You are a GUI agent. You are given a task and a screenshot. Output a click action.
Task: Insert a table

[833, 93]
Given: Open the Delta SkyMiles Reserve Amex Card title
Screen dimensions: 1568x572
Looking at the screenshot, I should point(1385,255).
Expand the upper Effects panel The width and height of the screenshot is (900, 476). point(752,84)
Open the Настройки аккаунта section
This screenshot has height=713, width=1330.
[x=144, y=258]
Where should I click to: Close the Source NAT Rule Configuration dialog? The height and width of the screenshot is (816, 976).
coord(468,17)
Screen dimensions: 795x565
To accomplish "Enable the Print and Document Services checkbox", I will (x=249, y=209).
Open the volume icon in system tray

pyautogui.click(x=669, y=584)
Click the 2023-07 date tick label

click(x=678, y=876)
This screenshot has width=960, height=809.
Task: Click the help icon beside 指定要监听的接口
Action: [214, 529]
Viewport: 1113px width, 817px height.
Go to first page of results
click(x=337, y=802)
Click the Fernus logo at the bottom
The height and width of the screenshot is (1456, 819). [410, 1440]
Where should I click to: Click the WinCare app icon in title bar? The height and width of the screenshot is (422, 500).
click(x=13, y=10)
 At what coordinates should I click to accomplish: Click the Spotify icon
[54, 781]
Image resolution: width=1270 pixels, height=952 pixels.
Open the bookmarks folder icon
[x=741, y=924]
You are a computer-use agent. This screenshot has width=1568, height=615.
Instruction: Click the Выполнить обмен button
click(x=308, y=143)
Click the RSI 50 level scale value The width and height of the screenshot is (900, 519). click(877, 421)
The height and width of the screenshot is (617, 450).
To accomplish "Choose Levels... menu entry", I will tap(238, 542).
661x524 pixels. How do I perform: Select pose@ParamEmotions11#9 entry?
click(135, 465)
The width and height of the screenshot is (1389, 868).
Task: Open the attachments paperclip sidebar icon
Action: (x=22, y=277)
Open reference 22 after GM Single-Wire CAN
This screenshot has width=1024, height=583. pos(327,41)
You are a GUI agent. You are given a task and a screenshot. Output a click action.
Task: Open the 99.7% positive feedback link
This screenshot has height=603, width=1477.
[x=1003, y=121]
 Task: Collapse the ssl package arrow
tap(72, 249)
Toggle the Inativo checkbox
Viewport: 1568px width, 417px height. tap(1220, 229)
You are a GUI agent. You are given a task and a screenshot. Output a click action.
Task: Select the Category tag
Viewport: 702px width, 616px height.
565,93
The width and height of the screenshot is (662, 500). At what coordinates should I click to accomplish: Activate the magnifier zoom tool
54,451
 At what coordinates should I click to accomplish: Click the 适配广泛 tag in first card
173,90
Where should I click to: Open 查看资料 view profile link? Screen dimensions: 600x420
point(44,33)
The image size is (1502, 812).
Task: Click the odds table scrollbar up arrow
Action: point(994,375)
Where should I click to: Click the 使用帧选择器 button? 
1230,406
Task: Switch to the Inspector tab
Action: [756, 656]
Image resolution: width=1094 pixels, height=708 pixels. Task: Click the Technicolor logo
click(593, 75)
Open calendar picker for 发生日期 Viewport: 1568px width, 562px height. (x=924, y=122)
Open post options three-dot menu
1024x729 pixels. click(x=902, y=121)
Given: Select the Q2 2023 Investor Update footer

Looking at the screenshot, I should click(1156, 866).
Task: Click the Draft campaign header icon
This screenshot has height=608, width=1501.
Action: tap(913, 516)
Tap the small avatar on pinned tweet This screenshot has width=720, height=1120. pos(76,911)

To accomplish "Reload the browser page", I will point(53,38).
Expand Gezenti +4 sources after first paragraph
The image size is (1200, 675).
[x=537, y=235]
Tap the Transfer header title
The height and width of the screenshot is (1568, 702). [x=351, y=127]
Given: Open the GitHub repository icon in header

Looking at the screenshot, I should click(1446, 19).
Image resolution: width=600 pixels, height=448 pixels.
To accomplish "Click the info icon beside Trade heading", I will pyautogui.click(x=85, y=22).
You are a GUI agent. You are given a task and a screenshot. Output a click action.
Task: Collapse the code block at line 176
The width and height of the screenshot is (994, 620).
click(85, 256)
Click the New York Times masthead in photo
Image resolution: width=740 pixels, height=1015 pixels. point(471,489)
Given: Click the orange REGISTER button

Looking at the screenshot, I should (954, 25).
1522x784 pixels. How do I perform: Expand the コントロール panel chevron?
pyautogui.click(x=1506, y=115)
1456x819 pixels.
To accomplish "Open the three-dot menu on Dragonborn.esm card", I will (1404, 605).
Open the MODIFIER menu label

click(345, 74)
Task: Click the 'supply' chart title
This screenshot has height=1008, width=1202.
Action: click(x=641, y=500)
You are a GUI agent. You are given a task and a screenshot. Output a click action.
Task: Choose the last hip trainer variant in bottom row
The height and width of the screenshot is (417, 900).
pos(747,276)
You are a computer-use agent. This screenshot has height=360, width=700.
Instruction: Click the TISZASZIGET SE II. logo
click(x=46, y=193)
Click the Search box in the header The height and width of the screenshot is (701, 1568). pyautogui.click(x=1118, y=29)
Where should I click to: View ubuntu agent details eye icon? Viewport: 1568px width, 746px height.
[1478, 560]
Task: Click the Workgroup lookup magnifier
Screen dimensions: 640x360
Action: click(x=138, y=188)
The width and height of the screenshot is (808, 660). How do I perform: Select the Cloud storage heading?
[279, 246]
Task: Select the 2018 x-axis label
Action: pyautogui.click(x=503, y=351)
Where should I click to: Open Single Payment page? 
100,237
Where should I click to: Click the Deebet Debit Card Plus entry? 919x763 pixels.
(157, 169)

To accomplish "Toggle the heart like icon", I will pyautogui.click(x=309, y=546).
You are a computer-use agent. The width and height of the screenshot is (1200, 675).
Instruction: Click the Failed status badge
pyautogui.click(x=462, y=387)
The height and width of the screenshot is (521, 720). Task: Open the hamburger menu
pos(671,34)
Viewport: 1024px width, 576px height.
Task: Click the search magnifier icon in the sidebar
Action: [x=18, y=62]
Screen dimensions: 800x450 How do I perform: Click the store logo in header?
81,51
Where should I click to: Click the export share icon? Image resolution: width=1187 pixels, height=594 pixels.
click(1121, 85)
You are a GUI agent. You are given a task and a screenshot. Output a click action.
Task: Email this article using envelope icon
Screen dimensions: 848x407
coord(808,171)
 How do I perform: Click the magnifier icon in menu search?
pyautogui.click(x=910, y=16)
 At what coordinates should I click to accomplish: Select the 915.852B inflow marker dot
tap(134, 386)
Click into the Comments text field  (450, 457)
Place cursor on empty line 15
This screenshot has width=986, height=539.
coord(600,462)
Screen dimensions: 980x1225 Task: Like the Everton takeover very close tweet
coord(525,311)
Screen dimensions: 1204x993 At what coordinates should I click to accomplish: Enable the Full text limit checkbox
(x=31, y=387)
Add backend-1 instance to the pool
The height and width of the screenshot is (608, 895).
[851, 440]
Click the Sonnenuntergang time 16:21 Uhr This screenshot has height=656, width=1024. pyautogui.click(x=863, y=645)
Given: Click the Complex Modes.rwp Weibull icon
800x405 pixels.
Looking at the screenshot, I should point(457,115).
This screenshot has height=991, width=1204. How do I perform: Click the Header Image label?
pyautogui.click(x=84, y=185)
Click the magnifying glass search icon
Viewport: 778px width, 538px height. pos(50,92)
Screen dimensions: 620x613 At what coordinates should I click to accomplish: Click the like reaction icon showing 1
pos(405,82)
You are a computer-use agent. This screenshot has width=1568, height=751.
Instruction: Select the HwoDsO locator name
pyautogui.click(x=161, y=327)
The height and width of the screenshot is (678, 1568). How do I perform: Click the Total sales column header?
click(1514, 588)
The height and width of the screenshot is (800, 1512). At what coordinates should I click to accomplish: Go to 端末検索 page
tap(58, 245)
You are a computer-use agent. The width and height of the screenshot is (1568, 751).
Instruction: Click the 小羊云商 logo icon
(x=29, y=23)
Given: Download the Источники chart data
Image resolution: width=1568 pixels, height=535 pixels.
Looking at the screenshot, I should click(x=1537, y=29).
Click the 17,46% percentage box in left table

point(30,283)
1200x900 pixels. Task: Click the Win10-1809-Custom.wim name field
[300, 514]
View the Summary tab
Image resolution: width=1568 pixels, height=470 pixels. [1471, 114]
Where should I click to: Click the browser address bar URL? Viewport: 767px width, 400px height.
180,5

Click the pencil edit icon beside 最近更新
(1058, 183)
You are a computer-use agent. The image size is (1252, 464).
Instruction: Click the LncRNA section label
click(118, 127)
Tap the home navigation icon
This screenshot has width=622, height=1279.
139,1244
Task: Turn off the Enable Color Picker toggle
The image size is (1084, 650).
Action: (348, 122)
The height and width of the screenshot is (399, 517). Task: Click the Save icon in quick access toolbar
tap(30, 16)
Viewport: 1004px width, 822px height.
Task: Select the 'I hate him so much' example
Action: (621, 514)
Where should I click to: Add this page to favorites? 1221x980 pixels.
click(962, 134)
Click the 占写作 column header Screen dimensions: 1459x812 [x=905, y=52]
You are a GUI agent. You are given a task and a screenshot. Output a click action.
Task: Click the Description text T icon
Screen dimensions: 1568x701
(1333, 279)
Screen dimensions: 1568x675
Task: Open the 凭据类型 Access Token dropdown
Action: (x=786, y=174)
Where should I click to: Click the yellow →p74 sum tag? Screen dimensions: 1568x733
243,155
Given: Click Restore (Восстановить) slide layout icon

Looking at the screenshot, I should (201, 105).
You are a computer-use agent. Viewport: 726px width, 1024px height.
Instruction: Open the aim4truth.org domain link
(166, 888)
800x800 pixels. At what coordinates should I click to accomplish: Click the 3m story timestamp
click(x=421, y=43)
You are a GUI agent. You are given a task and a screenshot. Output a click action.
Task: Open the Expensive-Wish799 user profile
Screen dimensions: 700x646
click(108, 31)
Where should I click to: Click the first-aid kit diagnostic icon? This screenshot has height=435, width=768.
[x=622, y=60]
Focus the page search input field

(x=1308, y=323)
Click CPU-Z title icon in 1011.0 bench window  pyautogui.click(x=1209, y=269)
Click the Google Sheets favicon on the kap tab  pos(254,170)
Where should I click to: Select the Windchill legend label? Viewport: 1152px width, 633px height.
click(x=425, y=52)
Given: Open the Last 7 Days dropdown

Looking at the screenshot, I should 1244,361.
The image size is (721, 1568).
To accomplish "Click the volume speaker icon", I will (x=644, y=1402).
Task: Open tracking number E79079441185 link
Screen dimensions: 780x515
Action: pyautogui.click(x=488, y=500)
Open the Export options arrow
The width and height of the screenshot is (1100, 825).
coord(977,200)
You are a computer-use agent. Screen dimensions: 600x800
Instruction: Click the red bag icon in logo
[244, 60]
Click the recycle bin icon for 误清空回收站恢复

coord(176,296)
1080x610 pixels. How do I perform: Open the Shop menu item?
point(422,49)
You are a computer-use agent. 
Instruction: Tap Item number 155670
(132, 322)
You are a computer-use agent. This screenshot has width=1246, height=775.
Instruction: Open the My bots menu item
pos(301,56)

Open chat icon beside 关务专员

**INSTRUCTION:** List the lines of the listing above, from the line holding "Given: Click Restore" through the line holding "click(108, 31)", inclusive, as a numbered list, leaving out blank lines.

**COMPLETED EXERCISE:**
1. Given: Click Restore (Восстановить) slide layout icon
2. Looking at the screenshot, I should (201, 105).
3. You are a computer-use agent. Viewport: 726px width, 1024px height.
4. Instruction: Open the aim4truth.org domain link
5. (166, 888)
6. 800x800 pixels. At what coordinates should I click to accomplish: Click the 3m story timestamp
7. click(x=421, y=43)
8. You are a GUI agent. You are given a task and a screenshot. Output a click action.
9. Task: Open the Expensive-Wish799 user profile
10. Screen dimensions: 700x646
11. click(108, 31)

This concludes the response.